11 October 2009

Eight Days


Five am Monday morning. I wake up in the dim light of my bedroom. Wander out. I am cold from the air conditioning being on all night - want to get warm - so I head for Gary's room and his magical duvet (not too hot / not too cold) and see that the weather had matched my mood:


It is foggy, depressing, you can barely see the buildings up river. Of course this burns off in a few hours - there must be a law in Brisbane that declares no ugly days - because I have been here very often and to date - have seen one rain shower (quick - moved on) and this fog - both turning into beautiful days for the most part - it must be illegal to have a bad weather day in Brisbane.

I watch the fog dissipate as the sun rises above the clouds that have fallen to the ground, and wonder - is my mood going to dry up as quickly as the weather? No. It will take a bit more for me to snap out of my mental malaise. You see, I have a problem: Eight days - only eight days to go.

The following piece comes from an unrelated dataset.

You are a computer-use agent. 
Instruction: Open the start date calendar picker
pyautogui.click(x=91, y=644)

The dishwasher is running, the itty bitty European sized dryer is drying and I have my books out studying the beautiful photos the encompass the country of New Zealand. I have things to do, I have settled into a routine. I get here - make sure Gary's 'bachelor pad' is clean (he usually cleans up before I come - so nothing really to do), and start doing what ever I want / need to do.

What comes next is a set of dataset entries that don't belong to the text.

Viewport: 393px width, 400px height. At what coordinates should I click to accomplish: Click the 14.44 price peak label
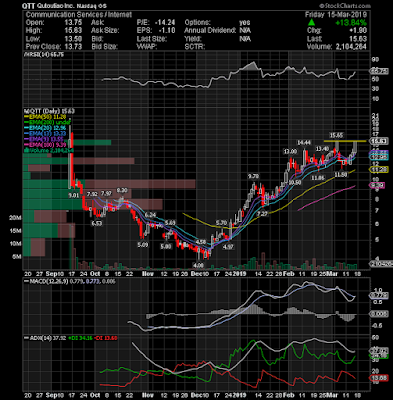(304, 143)
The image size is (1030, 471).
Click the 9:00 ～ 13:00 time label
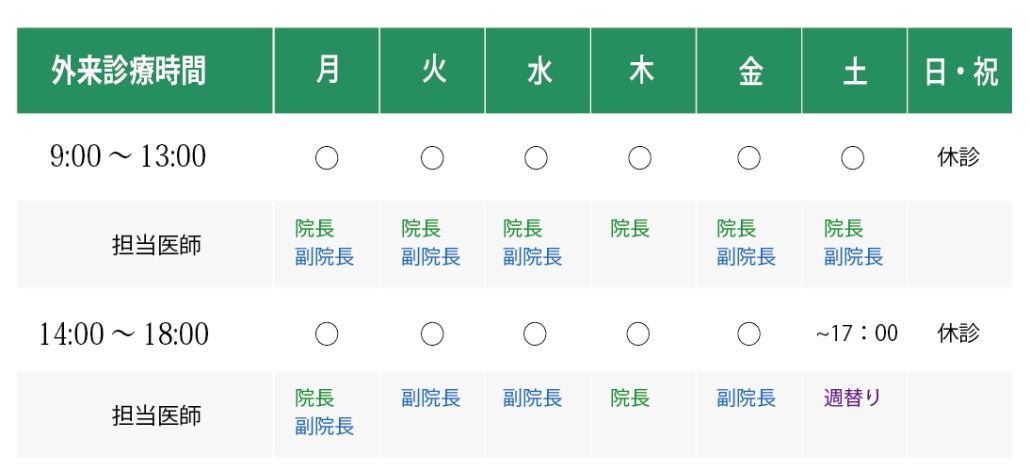[x=128, y=158]
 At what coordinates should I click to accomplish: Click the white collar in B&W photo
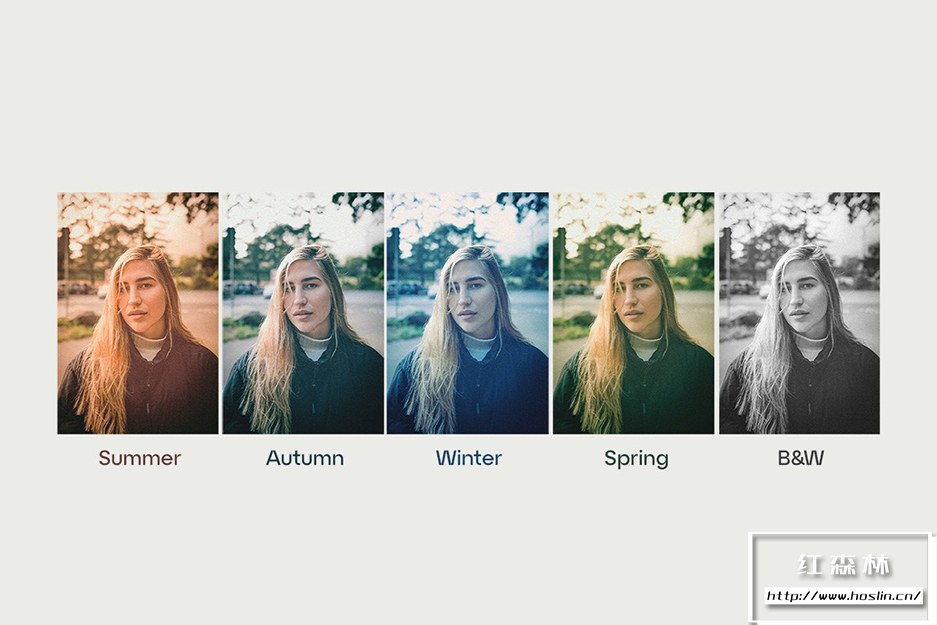tap(811, 345)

It is a different life. A big city, downtown life. I walk everywhere, carry a backpack to put my purchases in. I feel like a bird in a nest when I am home looking down on a beautiful city. I people watch - especially when I am on my computer and can see two different apartment buildings out the window in front of me. People going about their lives, hanging out something to dry on the balcony, smoking on the balcony, watching TV, having dinner out on the balcony - the outdoors seems to be a very big deal for the people that I watch - even when the outdoors might be only a 10' x 10' swatch outside their apartment.

Their lives will continue on - the lady in pajamas will still sneak out at 5:00am and smoke a cigarette crouched along the wall, trying to keep warm, the lady in the other apartment will come out and do her daily Tai Chi - and I will again marvel at her beauty and grace, the messier ones will continue to put laundry out on their lines - marring the beauty of the balconies that I watch - but me? Eight days ... and I will be heading ... where ... home? I don't know what it is, especially when I am over here. A house and a dog and a Jessie who comes home to visit every Sunday ... is that enough to call it 'home'? Gary is here and I call this 'home' and I believe I will always consider where Gary lays his head at night my 'home'. But I have responsibilities - mainly to save L from my dog!! (She has gone above and beyond the duty of friends to watch my Charlie for 3 weeks).

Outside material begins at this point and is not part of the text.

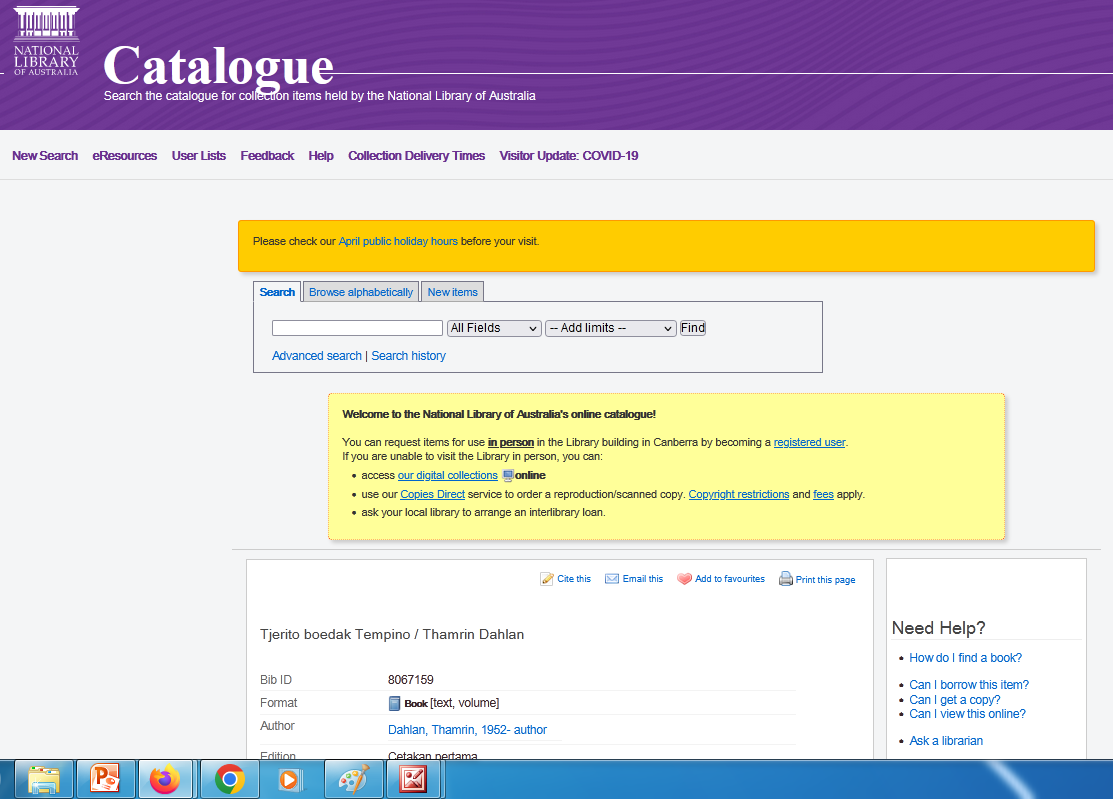Click the Cite this pencil icon

(547, 579)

And as I think about it, that is 'home' also - just really my 'lonely home', my 'responsibility home', my 'empty home'. Over here my time is maybe slow and boring every now and again, but that is when I am not feeling well - otherwise I am off doing something. At my 'lonely home' I do things too - but always with a date in mind - the date Gary will be coming 'home' and then it will no longer be my 'lonely home' it will just be 'home'.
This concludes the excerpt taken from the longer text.